National priorities in the Covid-19 Pandemic must ensure that there is no carte blanche for rampant corruption, revival of kleptocracy, violation of human rights and the death of democracy
Tomorrow, the Covid-19 pandemic would register four million confirmed cases with a global toll over 275,000 deaths.
In the next two years until an effective vaccine is developed and widely available, we must learn to live with the coronavirus with new norms, with social distancing and personal hygiene as the main features.
We must be clear that our national priorities in the Covid-19 pandemic must ensure that there is no carte blanche for rampant corruption, revival of kleptocracy, violation of human rights and the death of democracy.
Malaysia’s new norms cannot violate the two fundamental principles in the Malaysian Constitution – the doctrine of the separation of powers and the rule of law.
This is why Parliament and the administration of justice should be declared “essential services” in any pandemic or we will not be true and loyal to the Malaysian Constitution.
South Korea stood out as a refreshing example.

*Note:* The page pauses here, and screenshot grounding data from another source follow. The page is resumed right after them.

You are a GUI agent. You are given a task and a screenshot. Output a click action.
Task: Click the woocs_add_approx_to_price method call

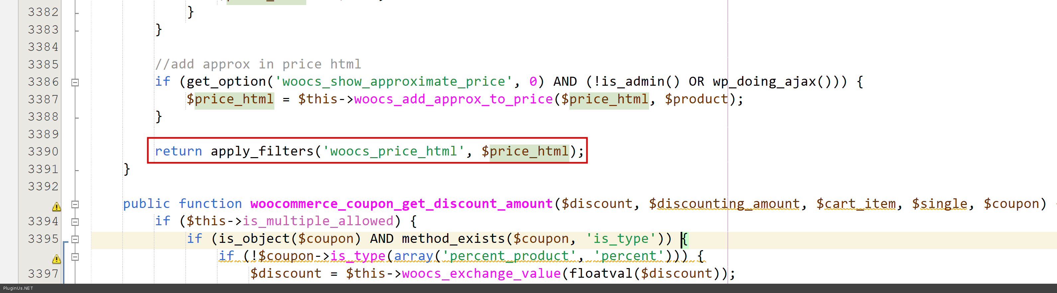(x=453, y=99)
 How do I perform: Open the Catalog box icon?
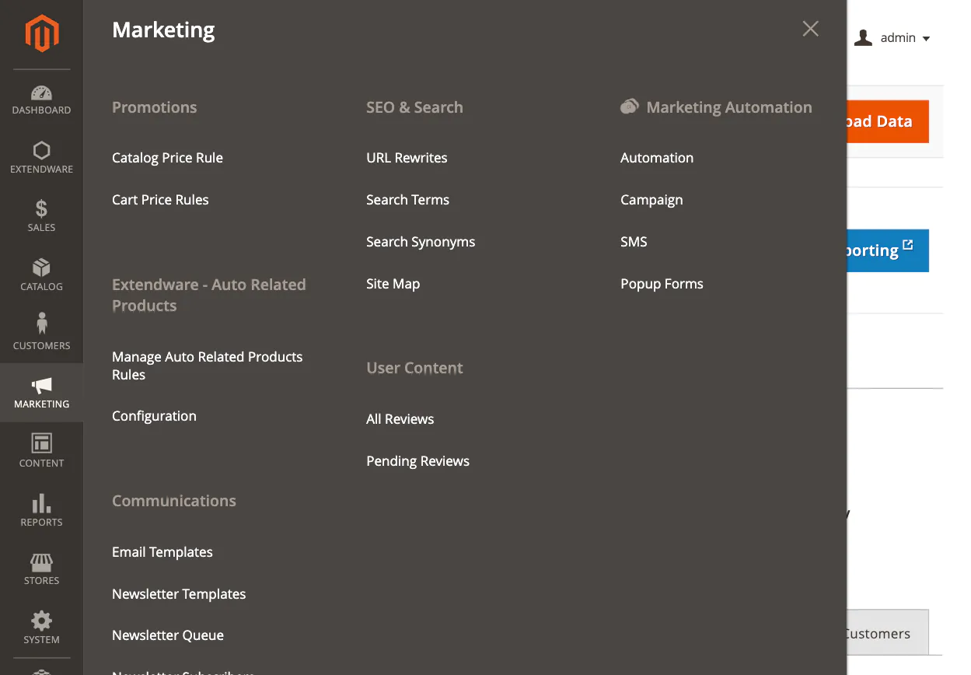pos(41,268)
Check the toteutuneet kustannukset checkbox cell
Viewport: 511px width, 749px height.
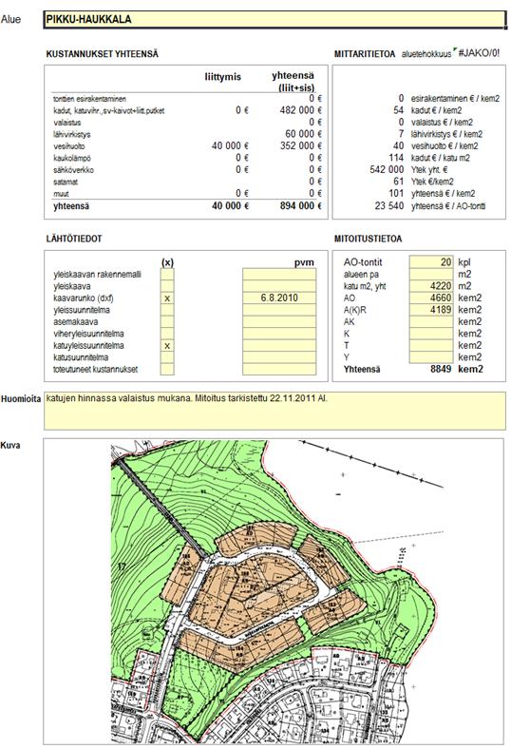pyautogui.click(x=167, y=369)

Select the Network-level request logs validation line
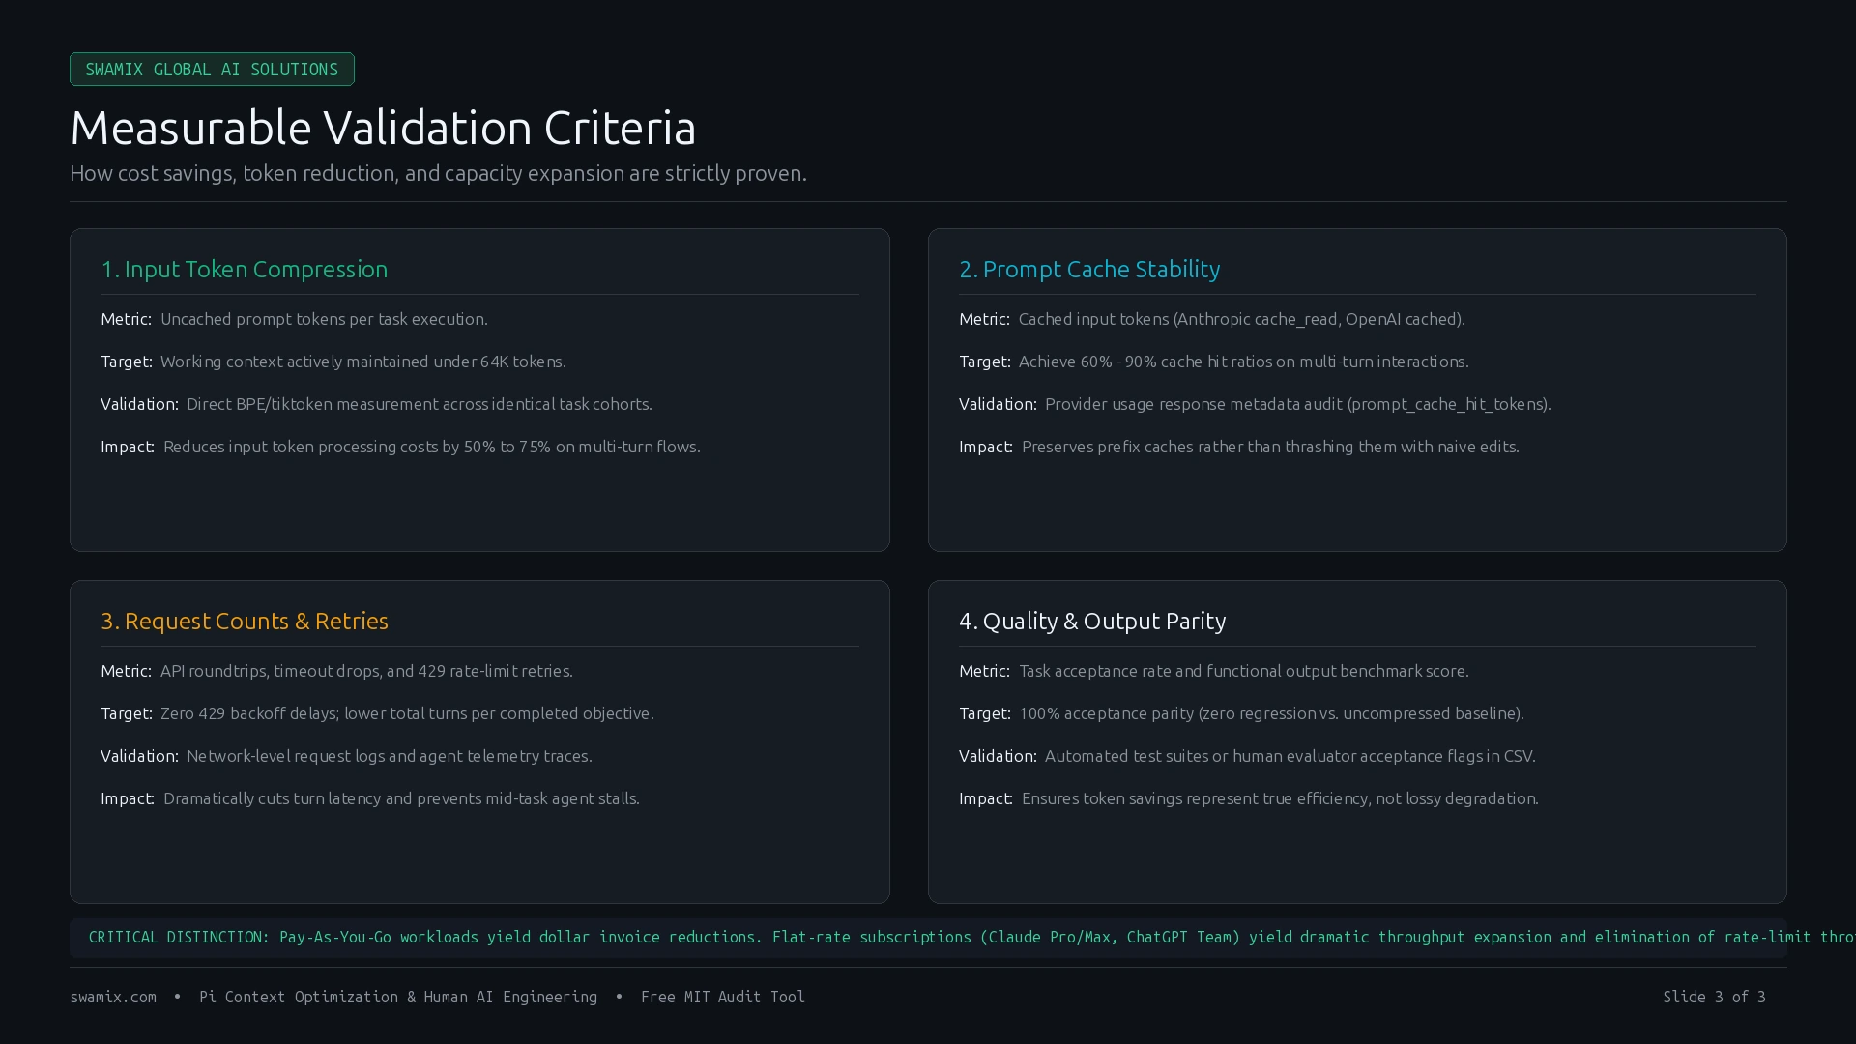(346, 756)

It experienced its first case of Covid-19 the same day as the United States on 20th January. In February, South Korea became the country with the second-highest Covid-19 infections after China.
Since then, South Korea has set the gold standard to flatten the curve and provide timely medical care to the infected. South Korea’s transparency and a government which is open and could secure the trust of the people were among the factors for the country’s success.
In contrast, the United States has become a major epicentre of the Covid-19 pandemic, registering nearly 1.3 million cases and 77,000 deaths as against South Korea’s 10,910 cases and 256 deaths.
South Korea even became the first country to hold nation-wide election amid the Covid-19 pandemic.
Malaysia must look to South Korea and not to the United States as an example where we can successfully contain the corona virus outbreak, safeguard the parliamentary system entrenched in the Malaysian Constitution and revive the economy devastated by the pandemic.
This is why there should be a full session of Parliament and not just a ridiculous one-day Parliament on May 18.